[Your task]: Render the data from the line containing "coordinates (938, 15)." through the line containing "In order to click on y-tick-label: 0.4" as a Markdown table. Use the columns Row and Line, give each line a row number, and skip blank lines.

Dataset entries
⟨

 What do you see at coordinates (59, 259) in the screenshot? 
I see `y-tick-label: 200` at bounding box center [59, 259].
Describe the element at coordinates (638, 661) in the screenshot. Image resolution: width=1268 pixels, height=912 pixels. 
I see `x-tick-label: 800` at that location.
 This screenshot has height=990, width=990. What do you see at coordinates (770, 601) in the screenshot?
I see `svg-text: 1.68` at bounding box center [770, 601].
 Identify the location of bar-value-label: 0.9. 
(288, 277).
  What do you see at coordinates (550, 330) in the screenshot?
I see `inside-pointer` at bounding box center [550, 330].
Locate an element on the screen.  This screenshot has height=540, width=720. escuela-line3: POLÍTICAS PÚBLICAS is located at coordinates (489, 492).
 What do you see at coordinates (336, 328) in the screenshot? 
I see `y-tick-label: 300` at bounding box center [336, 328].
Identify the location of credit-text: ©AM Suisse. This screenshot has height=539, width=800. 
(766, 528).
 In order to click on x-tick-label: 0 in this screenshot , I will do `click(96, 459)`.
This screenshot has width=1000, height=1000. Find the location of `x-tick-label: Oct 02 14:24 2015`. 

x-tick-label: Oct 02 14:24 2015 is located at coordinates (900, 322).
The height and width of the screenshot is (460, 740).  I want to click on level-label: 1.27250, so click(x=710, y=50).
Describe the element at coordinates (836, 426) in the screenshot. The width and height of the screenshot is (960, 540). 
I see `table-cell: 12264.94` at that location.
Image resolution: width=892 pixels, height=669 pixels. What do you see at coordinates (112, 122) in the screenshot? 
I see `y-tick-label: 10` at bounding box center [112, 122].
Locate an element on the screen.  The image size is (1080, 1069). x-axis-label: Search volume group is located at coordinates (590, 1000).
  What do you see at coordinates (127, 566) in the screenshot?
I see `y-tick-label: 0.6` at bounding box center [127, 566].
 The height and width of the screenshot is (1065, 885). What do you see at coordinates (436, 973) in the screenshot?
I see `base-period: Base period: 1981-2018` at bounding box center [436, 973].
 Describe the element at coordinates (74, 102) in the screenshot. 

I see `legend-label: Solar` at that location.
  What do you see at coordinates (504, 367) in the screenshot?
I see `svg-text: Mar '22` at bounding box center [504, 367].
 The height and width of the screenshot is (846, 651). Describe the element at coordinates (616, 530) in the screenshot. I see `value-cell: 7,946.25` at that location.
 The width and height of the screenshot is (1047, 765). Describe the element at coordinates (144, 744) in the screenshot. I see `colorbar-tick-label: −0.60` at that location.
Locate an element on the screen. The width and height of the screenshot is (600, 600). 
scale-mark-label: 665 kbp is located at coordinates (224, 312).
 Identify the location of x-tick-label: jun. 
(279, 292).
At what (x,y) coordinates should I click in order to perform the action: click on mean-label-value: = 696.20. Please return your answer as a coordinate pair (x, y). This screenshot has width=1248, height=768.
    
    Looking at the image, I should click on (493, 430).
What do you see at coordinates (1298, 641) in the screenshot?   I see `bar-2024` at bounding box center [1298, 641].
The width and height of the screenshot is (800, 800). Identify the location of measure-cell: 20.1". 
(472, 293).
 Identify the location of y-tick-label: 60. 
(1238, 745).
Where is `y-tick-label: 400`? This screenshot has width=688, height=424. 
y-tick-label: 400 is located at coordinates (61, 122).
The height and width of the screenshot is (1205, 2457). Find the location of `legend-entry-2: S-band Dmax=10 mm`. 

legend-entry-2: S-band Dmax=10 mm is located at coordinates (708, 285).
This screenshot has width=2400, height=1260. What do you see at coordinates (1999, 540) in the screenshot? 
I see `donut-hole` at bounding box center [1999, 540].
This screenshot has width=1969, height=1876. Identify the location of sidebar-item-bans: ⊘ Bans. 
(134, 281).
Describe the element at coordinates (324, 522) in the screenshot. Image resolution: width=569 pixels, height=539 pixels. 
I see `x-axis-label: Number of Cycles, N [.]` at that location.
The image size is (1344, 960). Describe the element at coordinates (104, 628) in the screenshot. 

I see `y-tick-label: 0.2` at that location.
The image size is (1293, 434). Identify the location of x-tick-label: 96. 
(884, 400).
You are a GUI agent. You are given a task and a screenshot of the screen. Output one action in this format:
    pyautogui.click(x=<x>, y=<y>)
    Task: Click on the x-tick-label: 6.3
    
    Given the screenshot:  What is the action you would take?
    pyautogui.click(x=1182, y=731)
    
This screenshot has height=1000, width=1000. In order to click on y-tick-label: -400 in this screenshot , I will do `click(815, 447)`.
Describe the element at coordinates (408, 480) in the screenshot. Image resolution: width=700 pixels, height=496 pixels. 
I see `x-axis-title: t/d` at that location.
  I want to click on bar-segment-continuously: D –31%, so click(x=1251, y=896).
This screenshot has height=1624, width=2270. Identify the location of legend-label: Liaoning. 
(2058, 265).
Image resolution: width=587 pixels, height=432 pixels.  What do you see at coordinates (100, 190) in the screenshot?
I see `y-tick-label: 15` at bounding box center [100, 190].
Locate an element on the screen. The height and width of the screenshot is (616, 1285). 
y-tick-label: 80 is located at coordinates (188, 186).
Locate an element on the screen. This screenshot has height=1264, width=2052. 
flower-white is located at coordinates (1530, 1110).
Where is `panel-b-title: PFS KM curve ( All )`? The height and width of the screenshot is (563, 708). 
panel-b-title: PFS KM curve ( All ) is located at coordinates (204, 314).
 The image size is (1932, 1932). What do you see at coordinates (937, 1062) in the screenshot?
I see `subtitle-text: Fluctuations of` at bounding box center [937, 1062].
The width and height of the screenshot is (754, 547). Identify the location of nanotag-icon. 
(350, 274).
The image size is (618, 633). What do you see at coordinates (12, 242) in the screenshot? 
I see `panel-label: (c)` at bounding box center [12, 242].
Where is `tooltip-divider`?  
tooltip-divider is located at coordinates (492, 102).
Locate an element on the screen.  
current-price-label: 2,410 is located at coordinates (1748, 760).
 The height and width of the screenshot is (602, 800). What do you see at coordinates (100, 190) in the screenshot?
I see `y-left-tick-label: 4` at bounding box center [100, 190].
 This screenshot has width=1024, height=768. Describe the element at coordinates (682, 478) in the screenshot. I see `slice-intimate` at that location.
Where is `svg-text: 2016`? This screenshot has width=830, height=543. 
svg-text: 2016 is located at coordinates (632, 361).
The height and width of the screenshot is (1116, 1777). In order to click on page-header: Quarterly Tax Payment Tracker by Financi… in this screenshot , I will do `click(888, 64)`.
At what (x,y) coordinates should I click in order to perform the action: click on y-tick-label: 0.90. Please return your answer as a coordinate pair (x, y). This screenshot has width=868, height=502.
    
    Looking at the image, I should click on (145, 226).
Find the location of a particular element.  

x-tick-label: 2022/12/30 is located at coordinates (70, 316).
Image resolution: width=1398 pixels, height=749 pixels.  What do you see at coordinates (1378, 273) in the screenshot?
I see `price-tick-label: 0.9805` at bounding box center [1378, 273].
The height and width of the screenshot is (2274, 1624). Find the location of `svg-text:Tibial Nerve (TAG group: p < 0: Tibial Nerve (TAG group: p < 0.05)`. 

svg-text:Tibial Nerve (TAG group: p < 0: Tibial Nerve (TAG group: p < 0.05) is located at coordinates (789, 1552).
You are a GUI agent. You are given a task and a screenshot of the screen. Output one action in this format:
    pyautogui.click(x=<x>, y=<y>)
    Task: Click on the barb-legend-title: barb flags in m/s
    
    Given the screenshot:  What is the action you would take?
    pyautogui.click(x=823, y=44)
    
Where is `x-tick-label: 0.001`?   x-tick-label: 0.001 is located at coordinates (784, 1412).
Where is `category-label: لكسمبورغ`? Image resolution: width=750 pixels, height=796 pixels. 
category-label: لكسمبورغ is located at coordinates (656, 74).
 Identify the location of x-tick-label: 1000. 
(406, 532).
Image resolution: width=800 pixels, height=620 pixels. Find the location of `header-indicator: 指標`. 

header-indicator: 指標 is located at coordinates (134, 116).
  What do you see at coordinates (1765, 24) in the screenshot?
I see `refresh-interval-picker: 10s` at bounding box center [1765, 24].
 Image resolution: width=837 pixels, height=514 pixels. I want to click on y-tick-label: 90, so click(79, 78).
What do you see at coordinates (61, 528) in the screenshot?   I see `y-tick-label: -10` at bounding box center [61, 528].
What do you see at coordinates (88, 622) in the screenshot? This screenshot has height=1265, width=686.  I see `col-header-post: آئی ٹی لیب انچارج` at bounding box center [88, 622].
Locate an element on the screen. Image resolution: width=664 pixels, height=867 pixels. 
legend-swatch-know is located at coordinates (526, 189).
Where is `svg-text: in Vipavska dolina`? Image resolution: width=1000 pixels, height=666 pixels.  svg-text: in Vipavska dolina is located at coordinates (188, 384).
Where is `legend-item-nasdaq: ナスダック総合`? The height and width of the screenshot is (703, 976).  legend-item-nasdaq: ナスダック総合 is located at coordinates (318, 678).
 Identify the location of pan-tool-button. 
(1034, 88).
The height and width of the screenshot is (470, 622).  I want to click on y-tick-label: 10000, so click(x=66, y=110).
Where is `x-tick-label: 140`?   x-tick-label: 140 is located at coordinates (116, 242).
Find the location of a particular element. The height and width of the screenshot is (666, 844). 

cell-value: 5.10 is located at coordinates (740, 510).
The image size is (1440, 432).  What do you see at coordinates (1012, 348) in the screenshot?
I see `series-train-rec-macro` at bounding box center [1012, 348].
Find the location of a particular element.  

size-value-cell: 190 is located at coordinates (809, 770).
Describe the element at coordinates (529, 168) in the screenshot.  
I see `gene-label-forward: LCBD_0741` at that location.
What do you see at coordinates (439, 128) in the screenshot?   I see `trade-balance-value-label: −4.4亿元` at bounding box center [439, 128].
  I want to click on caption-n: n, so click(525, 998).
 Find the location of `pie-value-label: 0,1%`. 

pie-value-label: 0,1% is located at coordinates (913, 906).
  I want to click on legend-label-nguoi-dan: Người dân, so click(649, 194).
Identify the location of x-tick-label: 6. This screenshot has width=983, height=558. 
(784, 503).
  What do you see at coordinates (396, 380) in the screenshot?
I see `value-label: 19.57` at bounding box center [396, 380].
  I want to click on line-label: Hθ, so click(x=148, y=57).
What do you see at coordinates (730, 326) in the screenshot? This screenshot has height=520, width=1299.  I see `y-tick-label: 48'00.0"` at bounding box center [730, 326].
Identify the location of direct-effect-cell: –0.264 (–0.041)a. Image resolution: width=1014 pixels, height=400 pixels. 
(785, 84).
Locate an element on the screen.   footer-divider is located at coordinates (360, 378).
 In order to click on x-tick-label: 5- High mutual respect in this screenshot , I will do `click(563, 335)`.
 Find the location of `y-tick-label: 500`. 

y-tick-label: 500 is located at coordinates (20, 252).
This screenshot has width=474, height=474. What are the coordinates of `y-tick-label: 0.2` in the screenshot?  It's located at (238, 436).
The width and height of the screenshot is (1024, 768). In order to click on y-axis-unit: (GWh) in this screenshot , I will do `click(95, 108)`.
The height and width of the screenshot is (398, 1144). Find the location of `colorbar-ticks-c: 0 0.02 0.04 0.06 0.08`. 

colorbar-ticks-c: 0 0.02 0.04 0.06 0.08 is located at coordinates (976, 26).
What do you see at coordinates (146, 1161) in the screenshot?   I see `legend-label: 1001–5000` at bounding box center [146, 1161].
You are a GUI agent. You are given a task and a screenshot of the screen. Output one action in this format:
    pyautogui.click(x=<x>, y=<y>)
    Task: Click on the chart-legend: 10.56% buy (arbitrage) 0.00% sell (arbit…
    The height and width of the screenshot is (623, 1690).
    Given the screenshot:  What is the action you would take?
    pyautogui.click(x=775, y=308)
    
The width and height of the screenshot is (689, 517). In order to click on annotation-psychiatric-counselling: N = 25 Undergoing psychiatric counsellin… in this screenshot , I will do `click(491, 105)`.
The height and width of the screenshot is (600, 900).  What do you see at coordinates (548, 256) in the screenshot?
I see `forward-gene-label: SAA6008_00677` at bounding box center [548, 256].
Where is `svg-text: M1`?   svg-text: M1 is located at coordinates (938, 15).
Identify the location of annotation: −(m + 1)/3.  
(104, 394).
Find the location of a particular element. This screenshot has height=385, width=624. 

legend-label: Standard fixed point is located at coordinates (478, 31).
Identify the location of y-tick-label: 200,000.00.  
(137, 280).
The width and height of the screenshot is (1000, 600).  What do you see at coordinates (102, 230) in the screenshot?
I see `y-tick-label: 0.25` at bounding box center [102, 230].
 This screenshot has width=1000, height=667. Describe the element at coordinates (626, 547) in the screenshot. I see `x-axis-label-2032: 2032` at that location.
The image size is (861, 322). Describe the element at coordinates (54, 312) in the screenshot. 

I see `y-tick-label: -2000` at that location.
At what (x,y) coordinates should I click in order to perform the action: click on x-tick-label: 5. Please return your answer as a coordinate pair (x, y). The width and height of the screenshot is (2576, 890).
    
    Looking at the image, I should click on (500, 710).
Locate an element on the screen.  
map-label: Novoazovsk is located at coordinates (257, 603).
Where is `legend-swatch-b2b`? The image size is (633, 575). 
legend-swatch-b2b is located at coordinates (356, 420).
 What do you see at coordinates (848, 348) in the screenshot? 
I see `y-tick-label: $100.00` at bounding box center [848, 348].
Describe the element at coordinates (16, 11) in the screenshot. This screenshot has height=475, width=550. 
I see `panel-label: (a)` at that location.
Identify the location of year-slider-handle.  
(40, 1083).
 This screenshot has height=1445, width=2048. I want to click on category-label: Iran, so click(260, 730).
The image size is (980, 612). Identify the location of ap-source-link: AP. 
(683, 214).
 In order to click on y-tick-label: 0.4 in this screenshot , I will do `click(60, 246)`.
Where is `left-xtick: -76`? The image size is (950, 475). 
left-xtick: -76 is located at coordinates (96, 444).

⟩

[Exercise result]:
| Row | Line |
|---|---|
| 1 | Where is `svg-text: M1`?   svg-text: M1 is located at coordinates (938, 15). |
| 2 | Identify the location of annotation: −(m + 1)/3.   |
| 3 | (104, 394). |
| 4 | Find the location of a particular element. This screenshot has height=385, width=624.  |
| 5 | legend-label: Standard fixed point is located at coordinates (478, 31). |
| 6 | Identify the location of y-tick-label: 200,000.00.   |
| 7 | (137, 280). |
| 8 | The width and height of the screenshot is (1000, 600).  What do you see at coordinates (102, 230) in the screenshot? |
| 9 | I see `y-tick-label: 0.25` at bounding box center [102, 230]. |
| 10 |  This screenshot has width=1000, height=667. Describe the element at coordinates (626, 547) in the screenshot. I see `x-axis-label-2032: 2032` at that location. |
| 11 | The image size is (861, 322). Describe the element at coordinates (54, 312) in the screenshot.  |
| 12 | I see `y-tick-label: -2000` at that location. |
| 13 | At what (x,y) coordinates should I click in order to perform the action: click on x-tick-label: 5. Please return your answer as a coordinate pair (x, y). The width and height of the screenshot is (2576, 890). |
| 14 |     Looking at the image, I should click on (500, 710). |
| 15 | Locate an element on the screen.   |
| 16 | map-label: Novoazovsk is located at coordinates (257, 603). |
| 17 | Where is `legend-swatch-b2b`? The image size is (633, 575).  |
| 18 | legend-swatch-b2b is located at coordinates (356, 420). |
| 19 |  What do you see at coordinates (848, 348) in the screenshot?  |
| 20 | I see `y-tick-label: $100.00` at bounding box center [848, 348]. |
| 21 | Describe the element at coordinates (16, 11) in the screenshot. This screenshot has height=475, width=550.  |
| 22 | I see `panel-label: (a)` at that location. |
| 23 | Identify the location of year-slider-handle.   |
| 24 | (40, 1083). |
| 25 |  This screenshot has height=1445, width=2048. I want to click on category-label: Iran, so click(260, 730). |
| 26 | The image size is (980, 612). Identify the location of ap-source-link: AP.  |
| 27 | (683, 214). |
| 28 |  In order to click on y-tick-label: 0.4 in this screenshot , I will do `click(60, 246)`. |